The entries below must be transcribed exactly. Leave nothing out.
━━ Records for this task
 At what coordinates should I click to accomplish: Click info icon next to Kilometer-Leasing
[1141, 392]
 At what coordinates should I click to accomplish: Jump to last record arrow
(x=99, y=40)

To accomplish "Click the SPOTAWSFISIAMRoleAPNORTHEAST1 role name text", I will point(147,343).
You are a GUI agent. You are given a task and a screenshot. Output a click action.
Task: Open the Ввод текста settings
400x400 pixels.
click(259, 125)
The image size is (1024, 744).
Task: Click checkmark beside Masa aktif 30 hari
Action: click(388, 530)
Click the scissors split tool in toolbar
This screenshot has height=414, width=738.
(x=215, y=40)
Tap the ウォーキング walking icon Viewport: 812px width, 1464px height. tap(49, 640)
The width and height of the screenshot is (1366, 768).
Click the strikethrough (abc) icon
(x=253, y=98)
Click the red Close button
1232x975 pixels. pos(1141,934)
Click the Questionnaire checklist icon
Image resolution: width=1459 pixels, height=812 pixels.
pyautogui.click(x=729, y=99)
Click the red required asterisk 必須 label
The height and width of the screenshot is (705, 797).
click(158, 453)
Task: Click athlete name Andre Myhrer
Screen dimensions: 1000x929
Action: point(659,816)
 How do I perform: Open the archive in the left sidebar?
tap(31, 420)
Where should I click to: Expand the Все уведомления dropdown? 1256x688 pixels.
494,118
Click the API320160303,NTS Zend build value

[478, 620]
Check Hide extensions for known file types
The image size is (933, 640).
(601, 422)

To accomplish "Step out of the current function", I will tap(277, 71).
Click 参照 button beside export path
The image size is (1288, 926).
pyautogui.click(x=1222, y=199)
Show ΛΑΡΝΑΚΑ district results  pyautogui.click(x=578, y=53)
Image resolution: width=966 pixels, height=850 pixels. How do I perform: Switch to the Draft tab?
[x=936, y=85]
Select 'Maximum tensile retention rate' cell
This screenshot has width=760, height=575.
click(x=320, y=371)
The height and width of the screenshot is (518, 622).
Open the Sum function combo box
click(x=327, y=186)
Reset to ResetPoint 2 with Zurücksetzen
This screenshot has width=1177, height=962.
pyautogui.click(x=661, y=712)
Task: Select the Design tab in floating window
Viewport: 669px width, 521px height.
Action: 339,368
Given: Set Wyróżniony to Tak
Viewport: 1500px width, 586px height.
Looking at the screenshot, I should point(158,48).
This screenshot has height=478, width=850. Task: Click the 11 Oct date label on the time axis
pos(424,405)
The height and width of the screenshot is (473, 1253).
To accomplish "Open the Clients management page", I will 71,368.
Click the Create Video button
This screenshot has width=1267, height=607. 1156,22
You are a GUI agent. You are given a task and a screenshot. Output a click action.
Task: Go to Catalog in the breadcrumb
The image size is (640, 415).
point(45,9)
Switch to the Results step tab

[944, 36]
━━━━
### Answer to this task
 At what coordinates should I click to accomplish: Click info icon next to Kilometer-Leasing
[1141, 392]
 At what coordinates should I click to accomplish: Jump to last record arrow
(x=99, y=40)

To accomplish "Click the SPOTAWSFISIAMRoleAPNORTHEAST1 role name text", I will point(147,343).
You are a GUI agent. You are given a task and a screenshot. Output a click action.
Task: Open the Ввод текста settings
400x400 pixels.
click(259, 125)
The image size is (1024, 744).
Task: Click checkmark beside Masa aktif 30 hari
Action: click(388, 530)
Click the scissors split tool in toolbar
This screenshot has height=414, width=738.
(x=215, y=40)
Tap the ウォーキング walking icon Viewport: 812px width, 1464px height. tap(49, 640)
The width and height of the screenshot is (1366, 768).
Click the strikethrough (abc) icon
(x=253, y=98)
Click the red Close button
1232x975 pixels. pos(1141,934)
Click the Questionnaire checklist icon
Image resolution: width=1459 pixels, height=812 pixels.
pyautogui.click(x=729, y=99)
Click the red required asterisk 必須 label
The height and width of the screenshot is (705, 797).
click(158, 453)
Task: Click athlete name Andre Myhrer
Screen dimensions: 1000x929
Action: point(659,816)
 How do I perform: Open the archive in the left sidebar?
tap(31, 420)
Where should I click to: Expand the Все уведомления dropdown? 1256x688 pixels.
494,118
Click the API320160303,NTS Zend build value

[478, 620]
Check Hide extensions for known file types
The image size is (933, 640).
(601, 422)

To accomplish "Step out of the current function", I will tap(277, 71).
Click 参照 button beside export path
The image size is (1288, 926).
pyautogui.click(x=1222, y=199)
Show ΛΑΡΝΑΚΑ district results  pyautogui.click(x=578, y=53)
Image resolution: width=966 pixels, height=850 pixels. How do I perform: Switch to the Draft tab?
[x=936, y=85]
Select 'Maximum tensile retention rate' cell
This screenshot has width=760, height=575.
click(x=320, y=371)
The height and width of the screenshot is (518, 622).
Open the Sum function combo box
click(x=327, y=186)
Reset to ResetPoint 2 with Zurücksetzen
This screenshot has width=1177, height=962.
pyautogui.click(x=661, y=712)
Task: Select the Design tab in floating window
Viewport: 669px width, 521px height.
Action: 339,368
Given: Set Wyróżniony to Tak
Viewport: 1500px width, 586px height.
Looking at the screenshot, I should point(158,48).
This screenshot has height=478, width=850. Task: Click the 11 Oct date label on the time axis
pos(424,405)
The height and width of the screenshot is (473, 1253).
To accomplish "Open the Clients management page", I will 71,368.
Click the Create Video button
This screenshot has width=1267, height=607. 1156,22
You are a GUI agent. You are given a task and a screenshot. Output a click action.
Task: Go to Catalog in the breadcrumb
The image size is (640, 415).
point(45,9)
Switch to the Results step tab

[944, 36]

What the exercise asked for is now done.